:: THE REQUEST ::
Can you scale the records from the line holding "Screen dimensions: 1456x819" through the end of the records, inclusive, and write those lines out again with their requests? Multiply only the coordinates in the answers by 0.9, round to whole numbers with halves going up, leave all other numbers unchanged, and omit the pictures.

:: DATA EXTRACT ::

** START **

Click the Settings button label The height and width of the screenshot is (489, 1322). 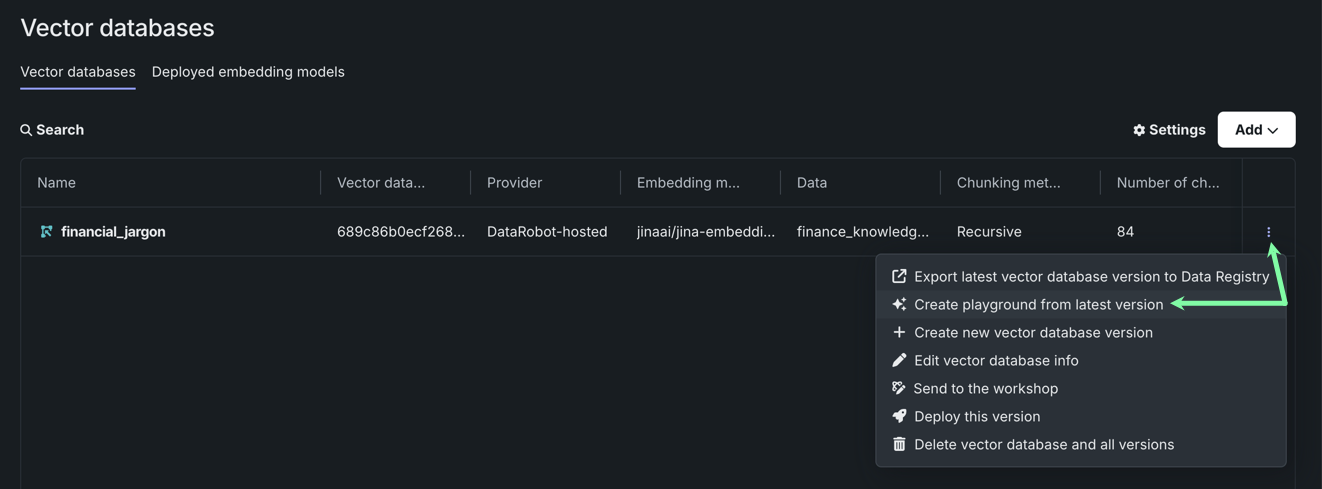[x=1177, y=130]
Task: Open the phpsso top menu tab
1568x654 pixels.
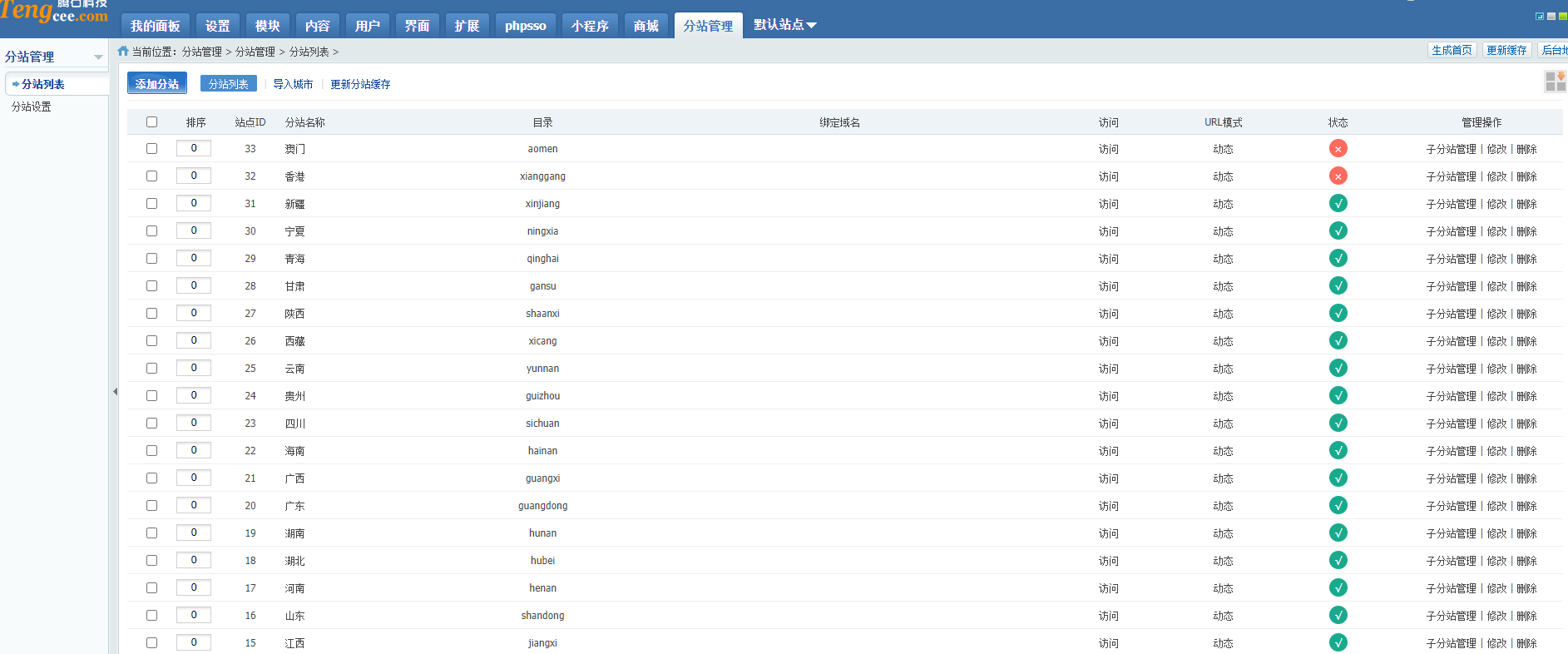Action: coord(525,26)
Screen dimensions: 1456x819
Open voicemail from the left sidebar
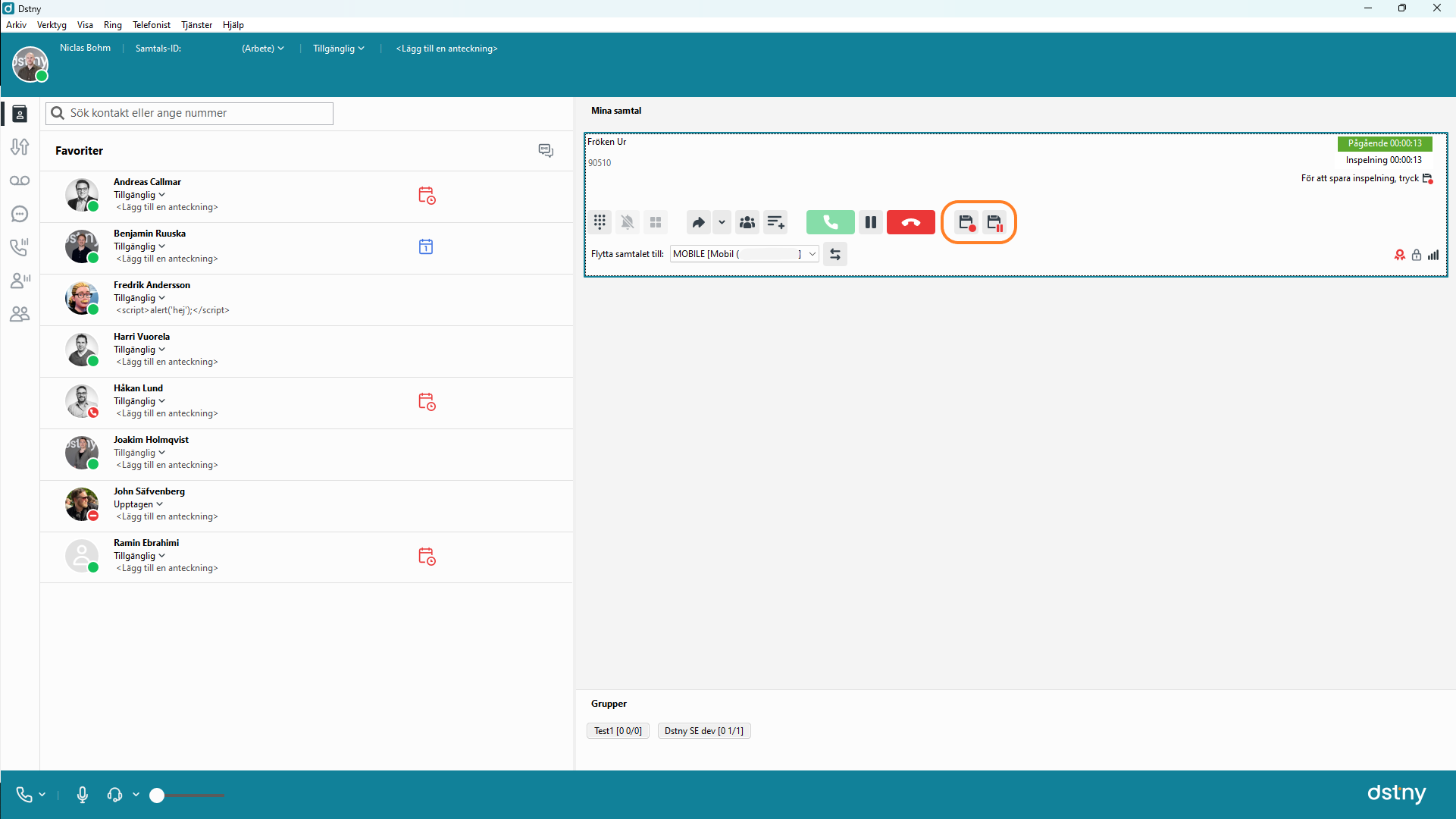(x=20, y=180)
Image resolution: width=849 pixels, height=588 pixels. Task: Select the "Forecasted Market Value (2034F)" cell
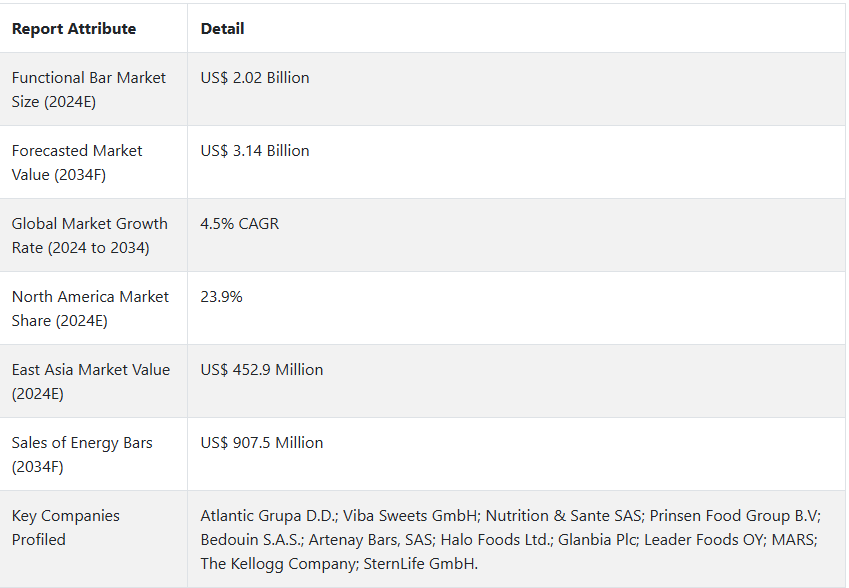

** END **

:: THE REPLY ::
Screen dimensions: 1456x819
Open voicemail from the left sidebar
(x=18, y=162)
Image resolution: width=849 pixels, height=588 pixels. Task: Select the "Forecasted Market Value (2034F)" cell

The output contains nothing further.